The nocturnal surge of melatonin that arises in the pineal gland, and determines the synchronization of pineal function with the diurnal cycle, has been studied extensively in normal physiology. Melatonin is, however, relatively absent from the literature on sleep variation in disease, with the exception of a recent valuable contribution [34]. In brief, therefore, we note that melatonin is well-recognized as an inhibitor of TNF [35‐37], and that TNF, in turn, transiently inhibits its production [38]. Inferences regarding the previous paragraph can be drawn from these observations.

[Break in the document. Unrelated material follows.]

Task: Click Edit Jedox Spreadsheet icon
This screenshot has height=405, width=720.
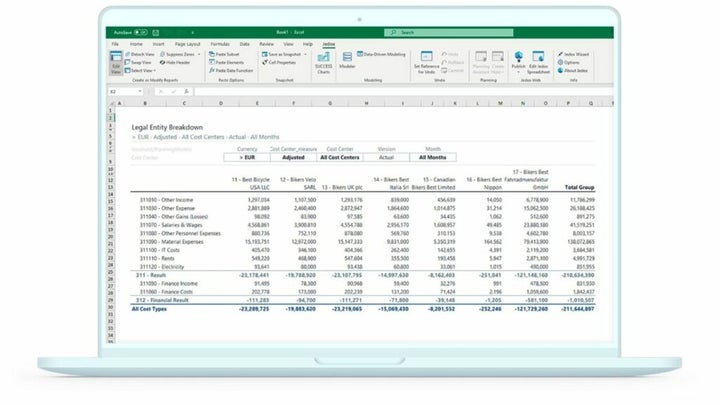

Orexin, a pleiotropic neuropeptide recently reviewed in detail [39], is a member of the incretin gene family of peptides [40, 41], to which glucagon-like peptide-1 (GLP-1), discussed later, belongs. In brief, orexin has two isoforms, orexin A (hypocretin-1) and orexin-B (hypocretin-2), a single precursor protein, and two ubiquitously distributed receptors (OXR1 and OXR2), details of which need not concern a brief overview such as this. As recently reviewed [42], neurons that synthesize orexin are located in the lateral hypothalamus, said to be the key executive function site in the central nervous system. For decades, it has been well documented that this site governs core survival behaviors, such as sleep/wake cycles, energy metabolism, fight, flight, and food consumption. Typically orexin reaches critical sites in the brain through elaborate innervation throughout the brain, particularly in regions related to wakefulness [43]. Evidence for cerebrospinal fluid (CSF) levels of orexin reflecting its degree of neurotransmission, or even functional meaning, is argued to be still lacking [44]. Indeed, it seems safest to speak of this neuropeptide in terms of the degree of activity in the hypothalamic orexin neuronal network [45]. When levels of this activity are high, it orchestrates the appropriate levels of alertness required for planning and executing goal-oriented behaviors [45]. Low levels of orexin initiate sleep, and very low levels coma. Although still off the beaten path of many medical researchers, this neuropeptide may, in addition to its many other roles, be as close as we have yet come to understanding what modulates sleep depth and the sleep/wake cycle [46]. The involvement of orexin in the sleep pathology of neuroinflammatory diseases is discussed later.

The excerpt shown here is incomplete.